08-29-2018 04:24 AM
Can anyone explain why the Threshold 1D array function gets a coercion dot on the threshold if both the array and threshold is of the same type of integer, but not for example if the threshold is an integer and the array contains DBLs?
See picture below...
Perhaps I'm overlooking something obvious?
08-29-2018 04:35 AM
The help text on the primitive is also part of the confusion here: In the left example below it states that the threshold should be a 32 bit integer...but if you change it to such - the help text changes and states that it expects a double
08-29-2018 06:07 AM
The developer that made that must have been confused as well...
As I see it, the threshold should always be a float. An array of integers with an integer threshold does make sense, but so does a double, and a double is less narrow. So, for integers arrays, threshold should be a double, for floats it should be the float type (sgl, dbl, ext). But that's IMHO.
08-29-2018 01:57 PM
I don't know how you got the Help to say different things for different inputs, but I just tried all 4 combinations in LabVIEW 2018 and they all said Array and Threshold should be Dbls.
Given this is interpolation, you are going to have to do "real" (meaning "floating point") arithmetic on adjacent Array values and the threshold, yielding a float, so the inputs need to be floating (as you'll be doing a "float" Divide, which requires a Float input to avoid the coercion dot). It is weirdly Consistent (and almost logical).
Bob Schor
08-30-2018 02:51 AM
I don't think the entire input array needs to be converted.
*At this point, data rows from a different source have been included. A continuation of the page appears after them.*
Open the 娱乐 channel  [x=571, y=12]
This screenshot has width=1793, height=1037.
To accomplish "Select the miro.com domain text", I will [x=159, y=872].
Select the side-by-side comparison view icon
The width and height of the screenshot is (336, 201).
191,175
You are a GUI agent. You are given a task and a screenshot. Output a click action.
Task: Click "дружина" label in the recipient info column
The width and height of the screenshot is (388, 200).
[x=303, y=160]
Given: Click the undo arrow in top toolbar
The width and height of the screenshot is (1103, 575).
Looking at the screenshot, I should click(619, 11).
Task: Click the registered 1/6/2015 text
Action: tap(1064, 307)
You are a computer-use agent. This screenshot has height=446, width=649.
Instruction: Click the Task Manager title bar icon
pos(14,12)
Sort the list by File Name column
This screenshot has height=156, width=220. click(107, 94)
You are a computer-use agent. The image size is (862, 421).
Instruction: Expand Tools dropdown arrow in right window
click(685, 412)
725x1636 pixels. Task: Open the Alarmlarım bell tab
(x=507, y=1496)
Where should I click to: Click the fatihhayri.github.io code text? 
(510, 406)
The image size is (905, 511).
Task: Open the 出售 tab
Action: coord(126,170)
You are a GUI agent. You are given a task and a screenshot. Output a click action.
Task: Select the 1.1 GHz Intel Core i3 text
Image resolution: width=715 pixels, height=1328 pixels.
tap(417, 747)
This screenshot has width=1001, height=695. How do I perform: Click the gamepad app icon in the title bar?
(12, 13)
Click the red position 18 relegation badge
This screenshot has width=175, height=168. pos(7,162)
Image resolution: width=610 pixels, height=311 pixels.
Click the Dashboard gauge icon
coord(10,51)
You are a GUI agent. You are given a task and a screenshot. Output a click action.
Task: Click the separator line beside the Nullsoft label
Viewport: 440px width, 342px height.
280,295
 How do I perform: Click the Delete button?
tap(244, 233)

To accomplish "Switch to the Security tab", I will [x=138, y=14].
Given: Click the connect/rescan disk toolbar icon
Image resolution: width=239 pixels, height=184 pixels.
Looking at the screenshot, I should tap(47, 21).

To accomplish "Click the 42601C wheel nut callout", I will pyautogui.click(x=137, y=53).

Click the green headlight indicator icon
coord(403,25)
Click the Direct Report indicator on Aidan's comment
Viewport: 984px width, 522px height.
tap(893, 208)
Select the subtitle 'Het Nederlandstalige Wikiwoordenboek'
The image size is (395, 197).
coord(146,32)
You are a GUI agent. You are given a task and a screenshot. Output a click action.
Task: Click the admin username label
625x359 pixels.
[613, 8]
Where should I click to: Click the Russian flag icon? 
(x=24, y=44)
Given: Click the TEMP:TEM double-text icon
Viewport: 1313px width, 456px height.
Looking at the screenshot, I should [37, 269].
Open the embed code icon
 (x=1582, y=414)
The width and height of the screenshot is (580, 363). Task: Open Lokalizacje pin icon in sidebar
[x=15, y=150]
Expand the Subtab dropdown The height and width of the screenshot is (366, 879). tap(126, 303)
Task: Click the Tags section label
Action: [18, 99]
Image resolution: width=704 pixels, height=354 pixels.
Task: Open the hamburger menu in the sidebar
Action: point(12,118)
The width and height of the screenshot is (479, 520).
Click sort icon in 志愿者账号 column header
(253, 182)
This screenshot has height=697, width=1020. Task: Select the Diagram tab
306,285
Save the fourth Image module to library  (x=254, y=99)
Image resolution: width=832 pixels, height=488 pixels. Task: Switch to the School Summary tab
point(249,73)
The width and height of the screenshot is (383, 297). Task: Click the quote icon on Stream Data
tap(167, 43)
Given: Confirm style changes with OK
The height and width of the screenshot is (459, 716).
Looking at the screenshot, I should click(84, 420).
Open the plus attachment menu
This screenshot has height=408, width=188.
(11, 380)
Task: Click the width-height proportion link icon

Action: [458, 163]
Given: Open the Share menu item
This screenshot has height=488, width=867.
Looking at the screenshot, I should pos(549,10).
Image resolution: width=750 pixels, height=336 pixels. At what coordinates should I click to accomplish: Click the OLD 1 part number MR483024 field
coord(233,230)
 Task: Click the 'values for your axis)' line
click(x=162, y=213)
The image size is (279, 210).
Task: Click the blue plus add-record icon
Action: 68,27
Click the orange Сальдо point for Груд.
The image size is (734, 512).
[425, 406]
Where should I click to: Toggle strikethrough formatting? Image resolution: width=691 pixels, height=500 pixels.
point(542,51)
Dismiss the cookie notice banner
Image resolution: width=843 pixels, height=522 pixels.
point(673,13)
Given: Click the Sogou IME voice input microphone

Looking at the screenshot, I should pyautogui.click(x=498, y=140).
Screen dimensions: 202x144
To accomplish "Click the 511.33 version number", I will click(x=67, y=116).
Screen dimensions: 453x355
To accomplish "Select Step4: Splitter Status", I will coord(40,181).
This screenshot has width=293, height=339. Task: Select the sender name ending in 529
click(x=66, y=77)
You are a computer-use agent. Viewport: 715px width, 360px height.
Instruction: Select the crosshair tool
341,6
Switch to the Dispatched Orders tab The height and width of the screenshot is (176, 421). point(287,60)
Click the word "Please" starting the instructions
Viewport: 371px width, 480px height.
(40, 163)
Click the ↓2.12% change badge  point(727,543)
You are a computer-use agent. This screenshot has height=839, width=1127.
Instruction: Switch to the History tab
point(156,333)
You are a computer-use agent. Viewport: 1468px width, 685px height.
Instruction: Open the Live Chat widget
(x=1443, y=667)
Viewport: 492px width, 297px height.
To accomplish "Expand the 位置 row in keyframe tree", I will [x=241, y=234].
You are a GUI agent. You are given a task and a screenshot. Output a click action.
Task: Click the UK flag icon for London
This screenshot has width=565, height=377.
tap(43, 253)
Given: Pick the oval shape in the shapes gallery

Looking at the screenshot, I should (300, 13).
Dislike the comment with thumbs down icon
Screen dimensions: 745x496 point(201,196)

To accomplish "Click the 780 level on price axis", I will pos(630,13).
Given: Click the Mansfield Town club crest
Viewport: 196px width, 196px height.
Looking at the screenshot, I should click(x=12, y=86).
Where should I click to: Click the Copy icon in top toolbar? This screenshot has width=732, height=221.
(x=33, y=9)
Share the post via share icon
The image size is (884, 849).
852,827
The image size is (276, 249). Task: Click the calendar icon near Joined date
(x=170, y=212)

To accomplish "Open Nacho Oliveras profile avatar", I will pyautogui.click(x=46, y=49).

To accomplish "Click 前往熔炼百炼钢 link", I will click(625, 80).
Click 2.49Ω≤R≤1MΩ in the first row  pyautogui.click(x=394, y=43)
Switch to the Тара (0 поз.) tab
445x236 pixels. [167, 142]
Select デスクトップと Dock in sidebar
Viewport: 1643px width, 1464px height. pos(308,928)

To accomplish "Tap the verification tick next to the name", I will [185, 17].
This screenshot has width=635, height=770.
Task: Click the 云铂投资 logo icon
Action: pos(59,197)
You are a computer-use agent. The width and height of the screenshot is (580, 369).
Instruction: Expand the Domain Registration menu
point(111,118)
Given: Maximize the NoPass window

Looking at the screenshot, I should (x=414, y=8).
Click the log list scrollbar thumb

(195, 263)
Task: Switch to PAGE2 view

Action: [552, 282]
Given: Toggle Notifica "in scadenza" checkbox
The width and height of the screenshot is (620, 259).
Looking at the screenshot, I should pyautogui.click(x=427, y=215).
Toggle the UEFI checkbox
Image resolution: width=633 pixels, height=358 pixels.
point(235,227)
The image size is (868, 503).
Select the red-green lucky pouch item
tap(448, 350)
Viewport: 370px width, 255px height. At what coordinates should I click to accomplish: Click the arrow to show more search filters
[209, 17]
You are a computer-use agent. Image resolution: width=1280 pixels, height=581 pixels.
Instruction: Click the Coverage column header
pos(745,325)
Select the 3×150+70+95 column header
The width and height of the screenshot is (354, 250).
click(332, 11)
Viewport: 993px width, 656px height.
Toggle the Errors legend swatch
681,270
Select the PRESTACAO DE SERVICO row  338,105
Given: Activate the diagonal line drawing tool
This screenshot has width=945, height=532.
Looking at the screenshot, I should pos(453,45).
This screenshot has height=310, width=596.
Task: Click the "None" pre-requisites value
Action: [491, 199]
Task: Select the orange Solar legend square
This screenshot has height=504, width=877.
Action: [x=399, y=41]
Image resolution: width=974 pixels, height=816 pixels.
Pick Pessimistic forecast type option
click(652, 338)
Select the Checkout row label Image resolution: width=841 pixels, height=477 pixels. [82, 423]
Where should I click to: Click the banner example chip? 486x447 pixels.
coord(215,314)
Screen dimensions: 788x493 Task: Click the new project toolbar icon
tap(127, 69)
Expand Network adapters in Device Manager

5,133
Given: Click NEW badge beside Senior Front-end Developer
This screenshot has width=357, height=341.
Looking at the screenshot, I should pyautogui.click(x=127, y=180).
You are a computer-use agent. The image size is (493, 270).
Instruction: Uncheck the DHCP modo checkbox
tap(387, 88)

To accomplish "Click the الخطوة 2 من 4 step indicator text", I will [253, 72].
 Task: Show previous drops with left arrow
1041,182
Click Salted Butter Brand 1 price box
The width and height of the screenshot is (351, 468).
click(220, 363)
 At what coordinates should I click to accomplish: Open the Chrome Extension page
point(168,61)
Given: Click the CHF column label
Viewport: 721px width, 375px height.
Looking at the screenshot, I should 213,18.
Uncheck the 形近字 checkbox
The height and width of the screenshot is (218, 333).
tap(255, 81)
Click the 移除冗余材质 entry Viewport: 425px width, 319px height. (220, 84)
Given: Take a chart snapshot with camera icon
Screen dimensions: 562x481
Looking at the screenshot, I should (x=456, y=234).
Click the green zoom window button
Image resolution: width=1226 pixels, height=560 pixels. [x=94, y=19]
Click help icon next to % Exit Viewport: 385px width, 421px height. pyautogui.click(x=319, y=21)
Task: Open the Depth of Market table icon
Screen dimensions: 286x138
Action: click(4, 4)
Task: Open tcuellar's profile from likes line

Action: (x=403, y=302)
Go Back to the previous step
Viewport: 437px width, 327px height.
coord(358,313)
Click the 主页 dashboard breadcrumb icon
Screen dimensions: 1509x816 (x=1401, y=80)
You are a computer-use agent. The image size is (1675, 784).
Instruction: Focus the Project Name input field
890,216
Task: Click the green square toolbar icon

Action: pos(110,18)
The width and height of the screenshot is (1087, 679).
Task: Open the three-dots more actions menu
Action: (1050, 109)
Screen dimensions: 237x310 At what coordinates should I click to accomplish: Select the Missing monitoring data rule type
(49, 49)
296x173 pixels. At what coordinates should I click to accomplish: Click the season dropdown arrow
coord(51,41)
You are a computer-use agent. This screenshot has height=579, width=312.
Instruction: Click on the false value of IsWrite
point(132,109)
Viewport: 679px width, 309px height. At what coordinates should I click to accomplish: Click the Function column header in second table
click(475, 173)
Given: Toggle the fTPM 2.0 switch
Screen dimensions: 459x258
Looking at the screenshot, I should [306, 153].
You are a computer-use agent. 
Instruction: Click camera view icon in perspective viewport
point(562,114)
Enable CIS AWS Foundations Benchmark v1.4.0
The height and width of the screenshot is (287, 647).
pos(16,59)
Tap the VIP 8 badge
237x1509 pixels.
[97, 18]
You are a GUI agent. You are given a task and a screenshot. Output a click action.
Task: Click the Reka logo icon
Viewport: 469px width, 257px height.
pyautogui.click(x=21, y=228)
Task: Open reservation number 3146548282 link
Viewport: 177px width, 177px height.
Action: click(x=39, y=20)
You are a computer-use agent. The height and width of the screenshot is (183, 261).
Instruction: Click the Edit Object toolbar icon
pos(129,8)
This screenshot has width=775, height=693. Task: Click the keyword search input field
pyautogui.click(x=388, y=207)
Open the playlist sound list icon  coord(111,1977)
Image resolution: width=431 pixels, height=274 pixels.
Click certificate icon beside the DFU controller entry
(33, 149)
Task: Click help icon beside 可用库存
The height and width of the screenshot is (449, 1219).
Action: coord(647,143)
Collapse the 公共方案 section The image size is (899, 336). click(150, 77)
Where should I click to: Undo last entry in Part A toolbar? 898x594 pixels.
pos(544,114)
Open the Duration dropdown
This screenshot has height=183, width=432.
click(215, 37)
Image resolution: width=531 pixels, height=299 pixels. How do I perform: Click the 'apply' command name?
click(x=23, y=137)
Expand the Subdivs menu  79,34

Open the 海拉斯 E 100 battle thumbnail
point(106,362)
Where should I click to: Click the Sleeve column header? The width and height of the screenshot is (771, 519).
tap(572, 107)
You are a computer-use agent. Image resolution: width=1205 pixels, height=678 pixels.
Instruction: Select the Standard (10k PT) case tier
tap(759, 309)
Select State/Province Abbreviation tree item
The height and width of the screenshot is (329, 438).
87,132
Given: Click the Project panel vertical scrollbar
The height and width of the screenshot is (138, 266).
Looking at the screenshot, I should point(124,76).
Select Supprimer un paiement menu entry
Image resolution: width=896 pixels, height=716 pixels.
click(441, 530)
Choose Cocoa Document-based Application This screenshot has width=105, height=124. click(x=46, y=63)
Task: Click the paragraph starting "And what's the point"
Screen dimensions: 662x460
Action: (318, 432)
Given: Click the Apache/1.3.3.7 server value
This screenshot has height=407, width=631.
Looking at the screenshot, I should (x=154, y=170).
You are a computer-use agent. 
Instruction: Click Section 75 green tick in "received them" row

That could be very expensive.
A double threshold on an integer array can be done without converting the entire array. The double's floor can be converted to integer, do the thresholding on the integers, then interpolate the double between the two elements converted to double.
Also all floats should use the (biggest) float type, not doubles per se. Note that complex numbers are also allowed...
08-30-2018 04:18 AM
Bob Schor wrote:
"I don't know how you got the Help to say different things for different inputs, but I just tried all 4 combinations in LabVIEW 2018 and they all said Array and Threshold should be Dbls.
Given this is interpolation, you are going to have to do "real" (meaning "floating point") arithmetic on adjacent Array values and the threshold, yielding a float, so the inputs need to be floating (as you'll be doing a "float" Divide, which requires a Float input to avoid the coercion dot). It is weirdly Consistent (and almost logical)."
I'm not sure if you agree or disagree with the claim of strange behaviour here or not?
As you can see in example 2, the function does accept an integer without coercion - as long as the input array is a double.The math within the function is going to produce a floating point result, but the function poly-morphs and can take an integer threshold.
As for the help text saying that the threshold should be an integer when it is a float (for the case with an integer array input), and then saying that it should be a double if you actually change it to an integer (!!), we can reproduce that on two different machines both running LabVIEW 2018. The picture in the help dialog shows an orange wire in both cases, it is the text on the threshold type that changes - and seems incorrect.
08-30-2018 04:40 AM
wiebe@CARYA wrote:
I don't think the entire input array needs to be converted. That could be very expensive.
A double threshold on an integer array can be done without converting the entire array. The double's floor can be converted to integer, do the thresholding on the integers, then interpolate the double between the two elements converted to double.
Also all floats should use the (biggest) float type, not doubles per se. Note that complex numbers are also allowed...
I think maybe you are commenting on the "internals" of the Interpolate function, how NI is handling this "under the covers". You may be correct -- this is the only function I've so far encountered where the Coercion dot can change when you run the function. If you pass in an integer Array and a Float X, you get a coercion dot (not 100% certain why) on X. Changing X to Integer doesn't change that. But if now you change the Array to a Float (which I do by putting "To Dbl" on the Array wire), the coercion dots are still present on the X inputs, until I run the VI, when they disappear! If I now remove the "To Dbl" (using Quick Drop) and set the arrays back to I32, the coercion dots on the X inputs instantly reappear! [Just to make sure this wasn't a Quick Drop "thing", I just repeated this doing the add/removal of "To Dbl" by hand, and saw the same thing].
Weird.
Bob Schor
08-30-2018 06:56 AM - edited 08-30-2018 06:57 AM
It seems different in 2013. Still wrong\weird, but different:
Never mind. I'll give up on understanding this weirdness.